On the topic of U.S. sanctions, the letters of Congresswoman Veronica Escobar and of U.S. Senator Bob Menendez are both right. Neither the blameless victims, nor punitive but very limited economic measures against their oppressors are root causes for mass migration reaching U.S. borders. Unfortunately, President Joe Biden sleepwalked into someone else's mess, but as head of the executive he ought to find solutions that do not encourage further repression. There has to be a consequence, a price to pay for crimes against humanity, even if it is in just one of the world's 195 jurisdictions.

In 2019, Senator Menendez proposed a piece of legislation that would create a task force against chavista kleptocracy. Sadly nothing came of it, however the way to force anything on those of Maduro's ilk is not freeing drug trafficking relatives and other criminal associates, nor is ignoring their actions by implied elimination of sanctions.

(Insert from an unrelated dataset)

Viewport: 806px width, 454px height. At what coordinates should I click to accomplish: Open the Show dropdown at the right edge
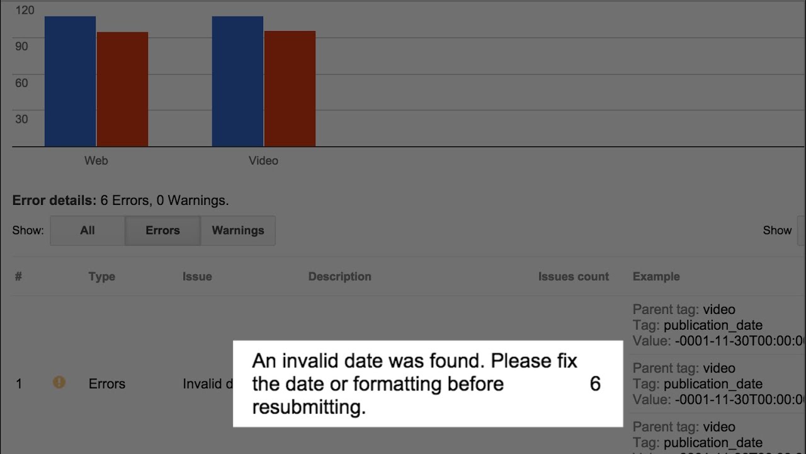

Spokespersons that have a made a career trading Venezuelan debt, read propping the very culprits of largest exodus in the Americas, certainly aren’t the interlocutors whose opinions should be considered when it comes to formulating solutions.

To increase effectiveness in intended deterrence purposes, sanctions need to be applied to any and all that engage with sanctioned parties, regardless of location and station. The civilised world and everything in it should be off limits to Maduro and his associates, unless meaningful concessions are made. The rules of engagement should be as transactional as prevalent conditions in sanctions-busting engagements with Iran, Russia, China, etc. The ability to access markets, funds / aid, loans, legal representation, frozen assets, etc. should be conditioned on reciprocity, a "give this in order to get that" scenario that's far from complicated. Maduro has shown that he is willing to play that game, as Chevron would attest.

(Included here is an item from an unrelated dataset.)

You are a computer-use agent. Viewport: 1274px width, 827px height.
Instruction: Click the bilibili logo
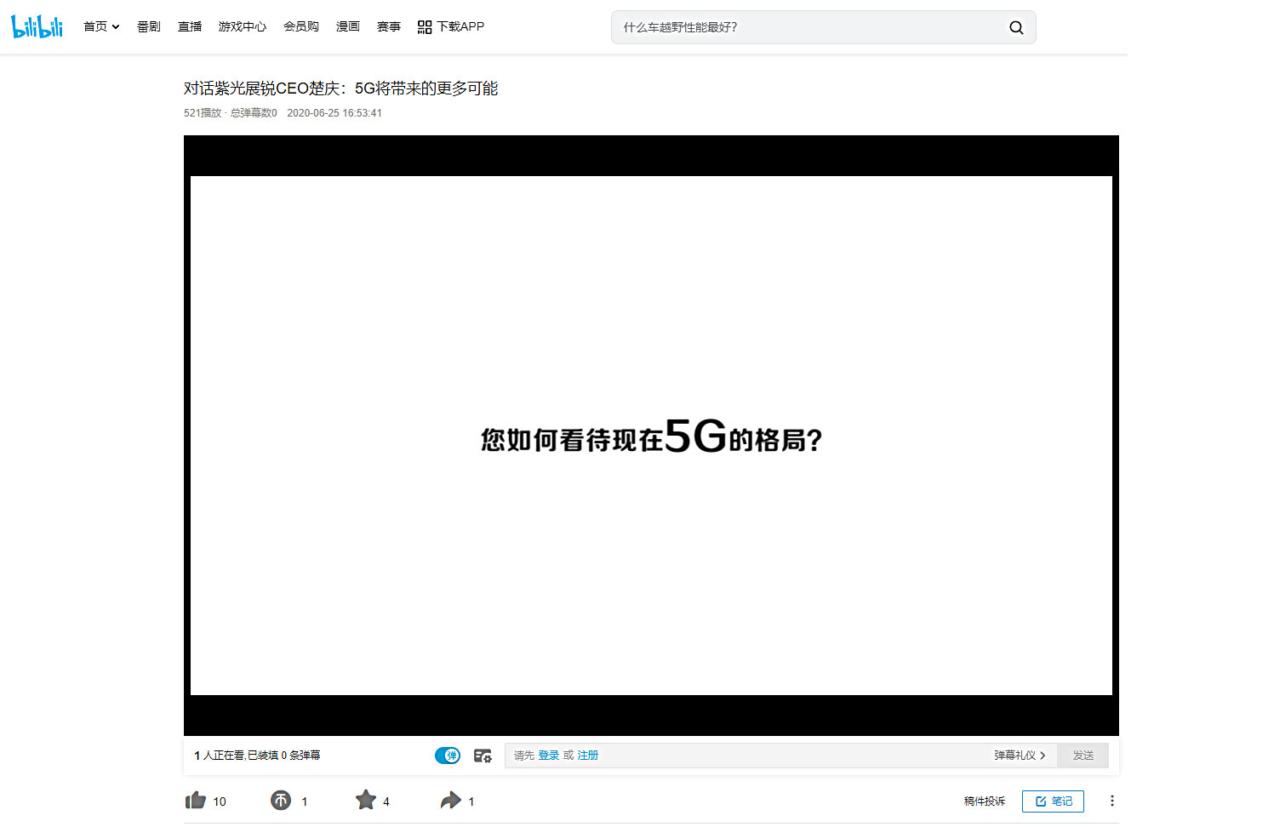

What sanctions will never bring is a change in internal political dynamics. To a huge extent, Maduro is directly responsible for many of Venezuela's current problems, but so are Venezuelans in general, and so is the opposition, which have been co-conspirators in the creation, formation and consolidation of chavismo. Every time chavismo has been against the ropes, the opposition has come to its rescue, including on the topic of sanctions. That surely warrants minute scrutiny before giving a free pass to anyone.

Sanctions can be eliminated today. That won't stop Venezuelans from wanting a better, more peaceful and secure life elsewhere, it won't turn Venezuela into Norway either, and it won't turn chavismo into anything other than what it is: a criminal organization.